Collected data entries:
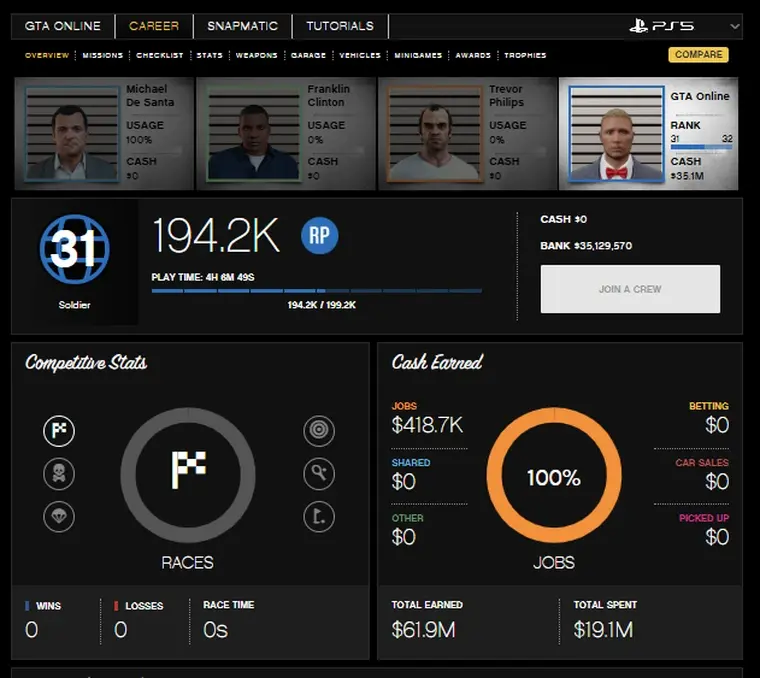
Task: Click the Join a Crew button
Action: (630, 289)
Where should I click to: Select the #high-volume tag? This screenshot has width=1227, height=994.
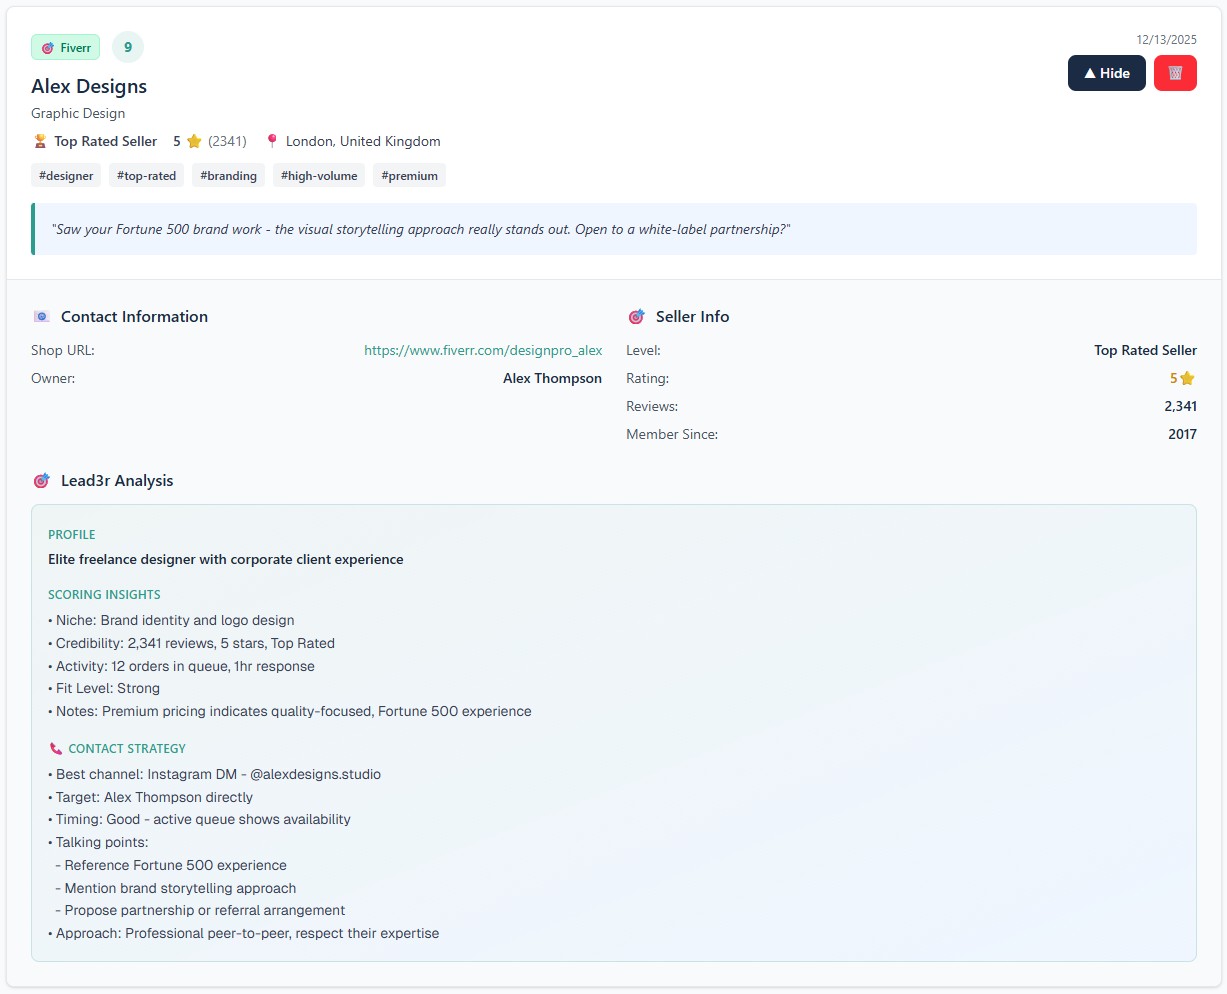tap(319, 176)
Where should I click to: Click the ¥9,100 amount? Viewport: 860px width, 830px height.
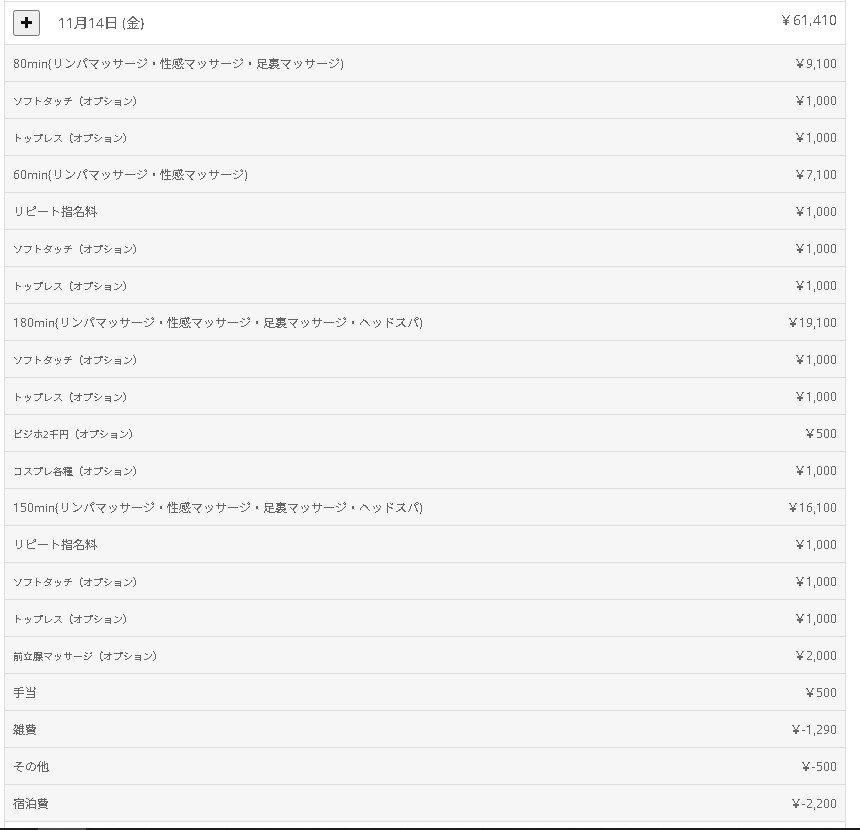click(815, 64)
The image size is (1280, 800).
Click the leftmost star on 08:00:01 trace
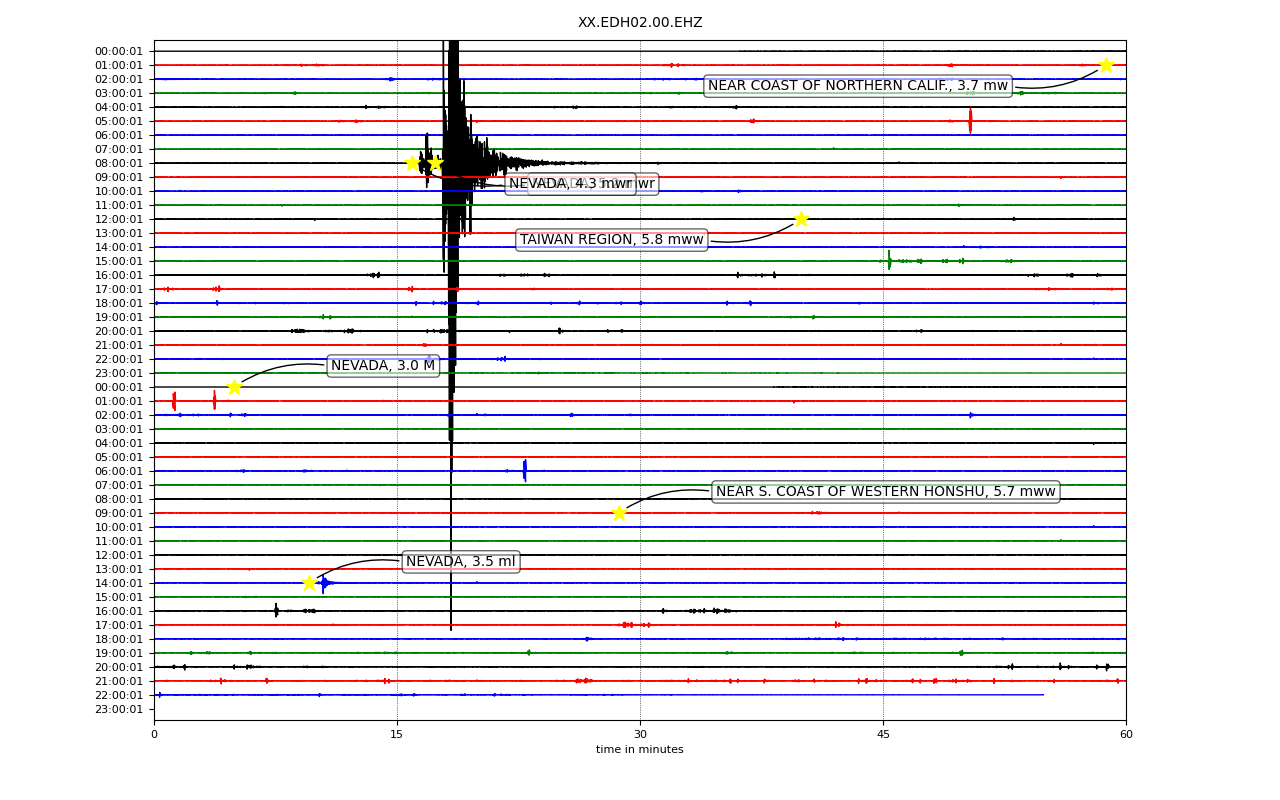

• Task goal:
Copy exactly the lines from the one containing "Where should I click to: Click" to the end of the records, both included, and leave the pictures out.

• Solution to the problem:
Where should I click to: Click the ¥9,100 amount? Viewport: 860px width, 830px height.
click(815, 64)
The image size is (1280, 800).
Click the leftmost star on 08:00:01 trace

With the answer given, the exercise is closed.